(What to do): Across these entries, how many lines contain the word "computer"? Answer with only the number.

(Available data):
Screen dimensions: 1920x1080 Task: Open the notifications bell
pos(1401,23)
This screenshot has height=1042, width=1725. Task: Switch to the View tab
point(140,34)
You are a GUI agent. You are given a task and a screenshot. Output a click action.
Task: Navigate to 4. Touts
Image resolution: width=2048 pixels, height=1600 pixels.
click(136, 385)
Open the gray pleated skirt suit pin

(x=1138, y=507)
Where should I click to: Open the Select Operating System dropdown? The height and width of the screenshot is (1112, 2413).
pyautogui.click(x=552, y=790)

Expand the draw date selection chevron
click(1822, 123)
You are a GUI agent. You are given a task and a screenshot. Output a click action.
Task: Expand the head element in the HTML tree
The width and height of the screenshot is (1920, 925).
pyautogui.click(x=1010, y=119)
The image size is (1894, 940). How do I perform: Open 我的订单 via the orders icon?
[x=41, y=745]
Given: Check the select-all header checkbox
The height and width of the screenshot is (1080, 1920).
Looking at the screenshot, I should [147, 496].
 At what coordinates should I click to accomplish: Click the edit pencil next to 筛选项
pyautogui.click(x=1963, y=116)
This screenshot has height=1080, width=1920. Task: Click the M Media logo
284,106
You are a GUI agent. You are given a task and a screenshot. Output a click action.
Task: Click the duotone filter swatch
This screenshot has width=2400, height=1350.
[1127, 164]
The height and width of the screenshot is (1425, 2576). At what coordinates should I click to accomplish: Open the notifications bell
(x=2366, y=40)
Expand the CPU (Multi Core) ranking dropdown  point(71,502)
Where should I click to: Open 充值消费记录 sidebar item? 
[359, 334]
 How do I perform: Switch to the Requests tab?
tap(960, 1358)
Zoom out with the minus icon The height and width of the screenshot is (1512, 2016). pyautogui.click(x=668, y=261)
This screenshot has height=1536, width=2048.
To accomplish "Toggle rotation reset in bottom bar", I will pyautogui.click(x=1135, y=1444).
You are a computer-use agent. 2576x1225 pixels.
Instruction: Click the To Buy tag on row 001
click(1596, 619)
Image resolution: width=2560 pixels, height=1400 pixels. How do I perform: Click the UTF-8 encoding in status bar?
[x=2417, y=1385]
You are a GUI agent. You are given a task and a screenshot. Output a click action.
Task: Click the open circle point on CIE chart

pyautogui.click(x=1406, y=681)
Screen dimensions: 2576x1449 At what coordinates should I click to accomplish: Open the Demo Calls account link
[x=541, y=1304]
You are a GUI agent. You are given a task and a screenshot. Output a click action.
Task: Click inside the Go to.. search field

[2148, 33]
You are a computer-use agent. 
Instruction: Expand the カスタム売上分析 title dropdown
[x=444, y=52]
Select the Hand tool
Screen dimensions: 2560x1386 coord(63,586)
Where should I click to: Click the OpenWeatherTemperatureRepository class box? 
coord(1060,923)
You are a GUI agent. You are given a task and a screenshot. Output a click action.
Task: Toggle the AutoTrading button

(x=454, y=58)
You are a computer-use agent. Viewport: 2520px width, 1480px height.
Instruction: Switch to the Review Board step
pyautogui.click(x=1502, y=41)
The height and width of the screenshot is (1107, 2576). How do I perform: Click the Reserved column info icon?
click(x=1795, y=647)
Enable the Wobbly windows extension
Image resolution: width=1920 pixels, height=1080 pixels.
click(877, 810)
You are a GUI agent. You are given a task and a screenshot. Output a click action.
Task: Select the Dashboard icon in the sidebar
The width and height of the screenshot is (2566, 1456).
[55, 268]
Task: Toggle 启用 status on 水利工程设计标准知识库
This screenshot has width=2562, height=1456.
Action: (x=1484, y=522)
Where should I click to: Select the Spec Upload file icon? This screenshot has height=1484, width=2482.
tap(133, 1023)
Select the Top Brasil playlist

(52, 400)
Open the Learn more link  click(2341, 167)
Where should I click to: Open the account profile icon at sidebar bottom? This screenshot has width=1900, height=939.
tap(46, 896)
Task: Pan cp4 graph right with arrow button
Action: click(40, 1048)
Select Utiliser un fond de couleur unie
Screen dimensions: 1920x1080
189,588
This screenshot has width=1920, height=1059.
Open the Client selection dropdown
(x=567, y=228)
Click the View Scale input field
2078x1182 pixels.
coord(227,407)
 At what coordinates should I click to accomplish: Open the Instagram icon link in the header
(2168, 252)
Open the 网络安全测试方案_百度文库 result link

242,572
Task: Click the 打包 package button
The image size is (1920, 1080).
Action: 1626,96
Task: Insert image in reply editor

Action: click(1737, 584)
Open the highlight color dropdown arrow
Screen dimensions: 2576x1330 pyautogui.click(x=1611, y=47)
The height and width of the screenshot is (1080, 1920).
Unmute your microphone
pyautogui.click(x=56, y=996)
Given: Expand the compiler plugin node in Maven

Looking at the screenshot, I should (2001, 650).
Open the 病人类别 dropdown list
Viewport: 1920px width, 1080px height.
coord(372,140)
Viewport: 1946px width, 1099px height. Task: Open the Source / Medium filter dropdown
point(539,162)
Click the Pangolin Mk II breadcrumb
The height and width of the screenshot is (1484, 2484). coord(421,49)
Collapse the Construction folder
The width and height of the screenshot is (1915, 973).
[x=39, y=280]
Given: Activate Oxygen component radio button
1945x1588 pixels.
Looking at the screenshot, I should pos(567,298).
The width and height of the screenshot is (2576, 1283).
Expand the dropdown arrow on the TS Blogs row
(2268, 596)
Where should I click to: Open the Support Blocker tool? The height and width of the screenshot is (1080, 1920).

(Written answer): 3